Author: Margaret Paton | Publication: Rattler Magazine | Published on: Term 1, 2018 | Article: STEM into STEAM[pdf]


Children Develop Resilience, Problem-Solving, Communication

For more than three years CELA members have found affordable professional development in the burgeoning area of science, technology, engineering and maths [STEM] through an agreement with the Little Scientists organisation. CELA writer Margaret Paton looks at how this training is going and why it’s so important.  

You’d have to be living under an igneous rock to avoid the focus on education in STEM (sometimes STEAM -including A for arts) in recent years. The Australian Government has invested substantially in STEM for the school sector – but the good news is that there is money for early education too. The youngest minds in Australia, it seems, won’t be ignored in the STEM revolution.

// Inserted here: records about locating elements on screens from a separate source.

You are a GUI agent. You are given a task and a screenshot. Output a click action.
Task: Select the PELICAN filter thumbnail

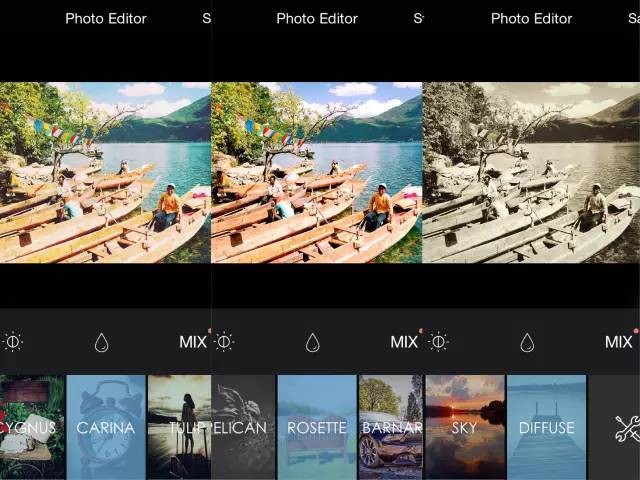pyautogui.click(x=242, y=427)
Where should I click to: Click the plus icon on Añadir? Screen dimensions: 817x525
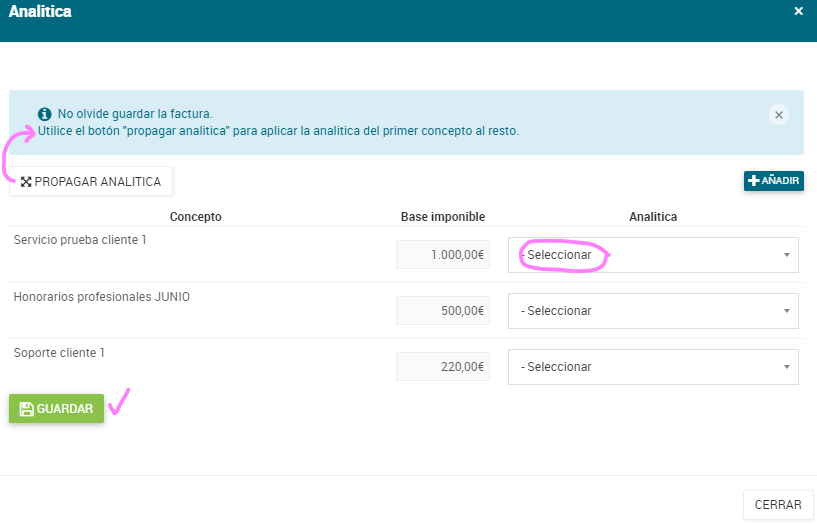(754, 181)
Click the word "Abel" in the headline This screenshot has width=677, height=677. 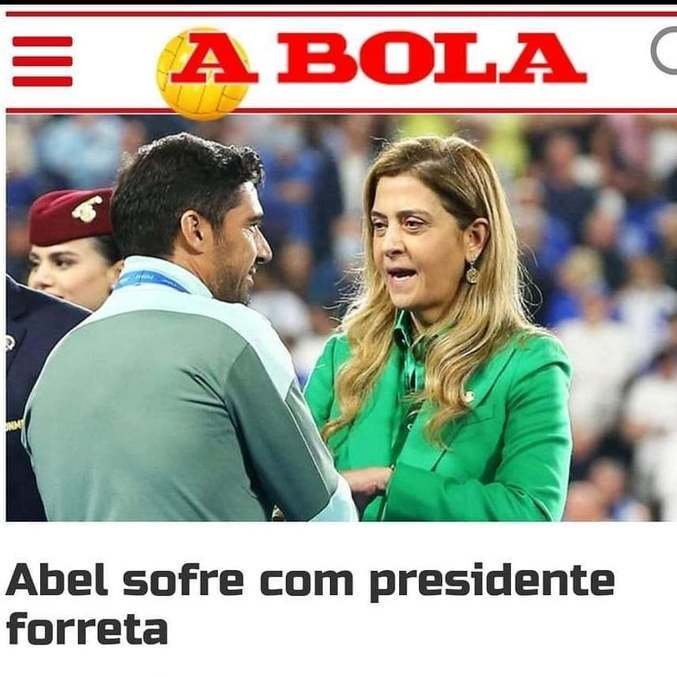[x=57, y=579]
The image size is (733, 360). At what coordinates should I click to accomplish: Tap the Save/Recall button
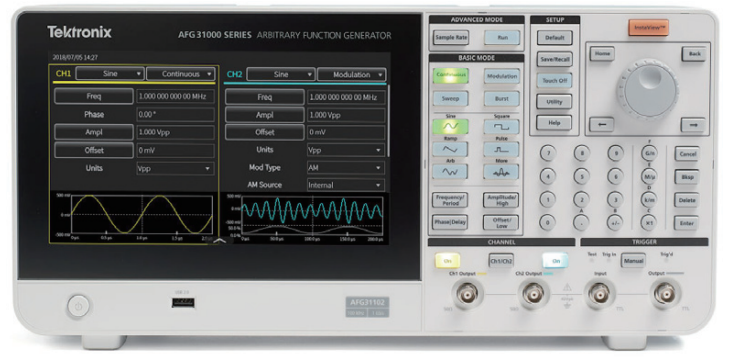[x=554, y=59]
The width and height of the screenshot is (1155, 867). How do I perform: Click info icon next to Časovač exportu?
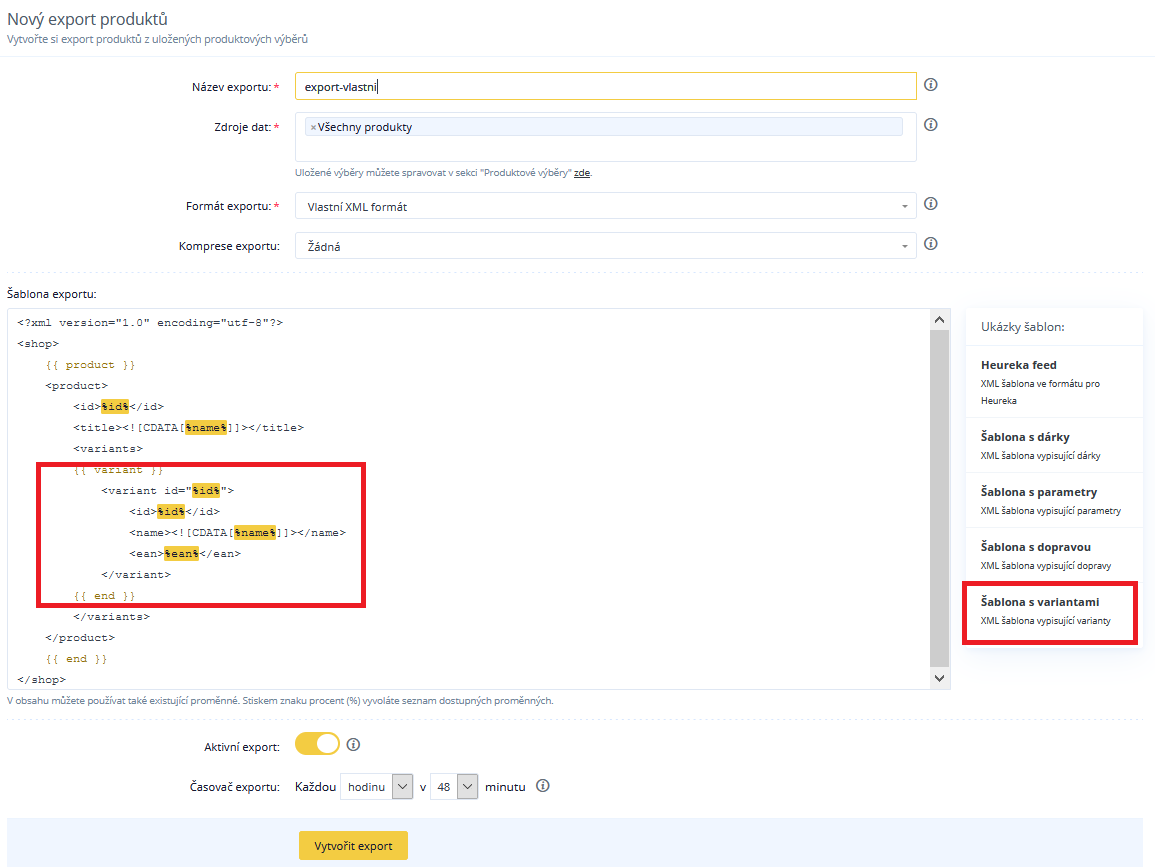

Little Scientists and CELA engaged early in the highly effective train-the-trainer model to deliver STEM and federal funding supports parts of the program under the National Innovation and Science Agenda.

What’s stopping you?

The elephant in the room is that many educators feel they don’t have the confidence to bring STEM to the service floor. CELA Learning and Development Specialist, Louise Black, says this often is because of our experiences with science when we are young. “That’s why it’s important to introduce the concepts well
in early childhood, so we can nurture curiosity and engage children in a lifelong interest”.

Are you already doing it?

Our service probably already offers STEM even if it’s not on purpose! “People often think of science as an academic endeavour,” Louise says. “Educators sometimes think it’s too expensive for them to run a program but you can deliver STEM with low-cost everyday materials or recycled items”.

“We demonstrate this through Little Scientists workshops and I encourage educators to think resourcefully: ask families for donations and use the community resources they have around them.”

Children love it

Children are hard-wired to be inquisitive, especially between the ages of three to five when they typically pepper adults with Why and How questions.

“Children are curious about things like why does ice-cream melt and why do rainbows form, these are things that affect them and their everyday lives,” Louise says.

Age three to five is a peak time to nurture this exploration.

What STEM offers

How do services fit STEM into their learning programs, which may already feel overly full? Louise says when STEM is inquiry-based, it incorporates many other skills along the way. “Literacy and numeracy is incorporated, and STEM discussions enhance children’s social skills. They talk with peers, problem solve and test solutions.”

National scheme, local delivery

The amount of STEM ECE resources can be overwhelming and quality varies. A good place to start, no matter where you are on your STEM journey, is by connecting with experts.

Heike Schneider from Little Scientists says their originally German content has been localised for Australia. She says it is constantly reviewed and improved based on trainers’ and educators’ feedback from every workshop.

What to expect

Full day workshops cover topics including Water, Air, Engineering, Optics, Mathematics and the Human Body. Workshops begin with educators exploring a big table covered in STEM-related materials and responses are always varied.